A Grateful Nation Remembers Jay Gould [sarcasm]

 
Jay Gould: "the mightiest disaster."
One of the books I took with me on my deployment to Kuwait was a history textbook: “The Gilded Age,” by Sean Dennis Cashman (1993).  I chose it because I wanted to learn more about that particular time in our history which saw the rise of the “robber barons.”  One character whose name kept cropping up in the book was a fellow by the name of Jay Gould (1836 - 1892), who dealt in railroads and the stock market.  Here are some references to him and his kind:

“There were in fact two distinct types, or generations, of robber barons.  Strictly speaking, the first were not industrial entrepreneurs at all but rogue financiers.  Many had made fortunes in the war and were still anxious to make a killing, especially in railroads and public utilities.  It did not matter to them that the cost might be economic or political stability.  To this category we can assign the unholy trio of Jay Gould, Jim Fisk, and Daniel Drew.  Their nefarious activities spread through whatever aspects of public life they could penetrate and defile.  ‘His touch is death,’ exclaimed Daniel Drew of Jay Gould.”
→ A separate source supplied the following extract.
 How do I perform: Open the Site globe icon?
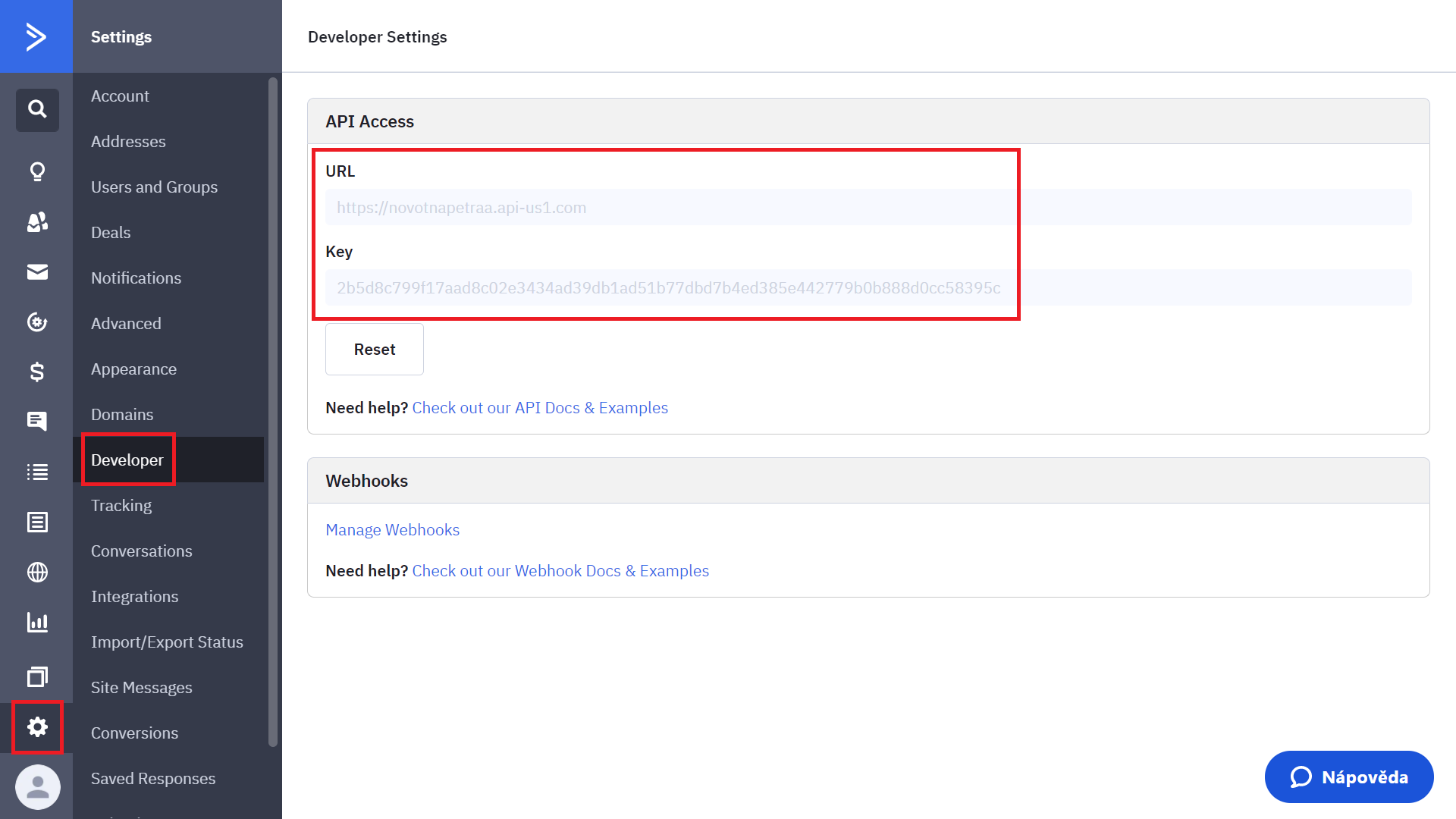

Later in Cashman's book we read this:

“John Reagan, congressman from Texas, advised his constituents in 1876: ‘There were no beggars till Vanderbilts and Stewarts and Goulds and Scotts and Huntingtons and Fisks shaped the action of Congress and molded purposes of government.  Then the few became fabulously rich, the many wretchedly poor...and the poorer we are the poorer they would make us.’”

I am currently reading Mark Twain’s autobiography, and guess whose name popped up?

Mark Twain
“Jay Gould had just then reversed the commercial morals of the United States.  He had put a blight upon them from which they have never recovered, and from which they will not recover for as much as a century to come.  Jay Gould was the mightiest disaster which has ever befallen this country.  The people had desired money before his day, but he taught them to fall down and worship it.  They had respected men of means before his day, but along with this respect was joined the respect due to the character and industry which had accumulated it.  But Jay Gould taught the entire nation to make a god of the money and the man, no matter how the money might have been acquired.  In my youth there was nothing resembling a worship of money or of its possessor, in our region.  And in our region no well-to-do man was ever charged with having acquired his money by shady methods.

“The gospel left behind by Jay Gould is doing giant work in our days.  Its message is ‘Get money.  Get it quickly.  Get it in abundance.  Get it in prodigious abundance.  Get it dishonestly if you can, honestly if you must.’... Jay Gould – that man who in his brief life rotted the commercial morals of this nation and left them stinking when he died.”

So, what did you really think of him, Mr. Twain?